Pixel coordinate grounding data:
►

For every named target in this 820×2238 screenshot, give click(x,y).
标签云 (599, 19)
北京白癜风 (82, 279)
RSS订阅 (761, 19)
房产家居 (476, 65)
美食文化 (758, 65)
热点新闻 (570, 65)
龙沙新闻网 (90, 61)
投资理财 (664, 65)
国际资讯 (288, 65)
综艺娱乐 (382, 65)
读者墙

◄

• YOUR GOAL: Word for word, copy out all the data given above.

• FINISHED TASK:
For every named target in this 820×2238 screenshot, give click(x,y).
标签云 (599, 19)
北京白癜风 (82, 279)
RSS订阅 (761, 19)
房产家居 (476, 65)
美食文化 (758, 65)
热点新闻 (570, 65)
龙沙新闻网 (90, 61)
投资理财 (664, 65)
国际资讯 (288, 65)
综艺娱乐 (382, 65)
读者墙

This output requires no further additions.